◆ **Vorliegender Text**
Visum: Zu beantragen bei der Botschaft der Republik São Tomé e Príncipe, Av. De Tervuren, 175, B, B-1150 Brussels, Tel. +32-27-348966, E-Mail: ambassade@saotomeeprincipe.be oder online: www.smf.st. Preis 20 Euro.

Unterkunft: Bom Bom Island Resort, Príncipe,, DZ ab 250 Euro.
Omali Lodge, São Tomé, Preis ab 185 Euro DZ/Nacht.

Gesundheit: geringe Malariagefahr, Geldfieberimpfung ist Pflicht.

Beste Reisezeit: in der Trockenzeit von Juni-September

Grafik: DER STANDARD

Es gibt Universen auf unserer Erde, von denen die Welt wenig weiß. Weil sie einfach zu winzig sind. Oder weil sie aus der Zeit gefallen sind. Fährt man mit dem Finger auf der Landkarte am Äquator entlang, muss man kurz vor der Küste Westafrikas Halt machen. Dann findet man in der Bucht von Guinea so ein Universum – die Inselrepublik São Tomé und Príncipe.

◆ **Aufgabe 1**
Gib aus den nachfolgenden Zeilen alles zwischen der Zeile mit „You are a computer-use“ und der Zeile mit „Instruction: Click the home icon in sidebar“, beide eingeschlossen, wortgetreu aus.
Der Text und die Zeilen stehen in keinem Zusammenhang miteinander.

◆ **Vorliegendes Material**
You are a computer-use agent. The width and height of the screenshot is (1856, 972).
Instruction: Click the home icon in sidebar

==

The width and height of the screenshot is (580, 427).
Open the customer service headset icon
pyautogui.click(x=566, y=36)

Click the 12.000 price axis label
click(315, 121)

◆ **Aufgabe 2**
Gib aus dem Text über São Tomé und Príncipe den Abschnitt zwischen „Grafik: DER STANDARD“ und „Tomé und Príncipe.“ einschließlich wortgetreu zurück.

◆ **Richtige Antwort 1**
You are a computer-use agent. The width and height of the screenshot is (1856, 972).
Instruction: Click the home icon in sidebar

◆ **Richtige Antwort 2**
Grafik: DER STANDARD

Es gibt Universen auf unserer Erde, von denen die Welt wenig weiß. Weil sie einfach zu winzig sind. Oder weil sie aus der Zeit gefallen sind. Fährt man mit dem Finger auf der Landkarte am Äquator entlang, muss man kurz vor der Küste Westafrikas Halt machen. Dann findet man in der Bucht von Guinea so ein Universum – die Inselrepublik São Tomé und Príncipe.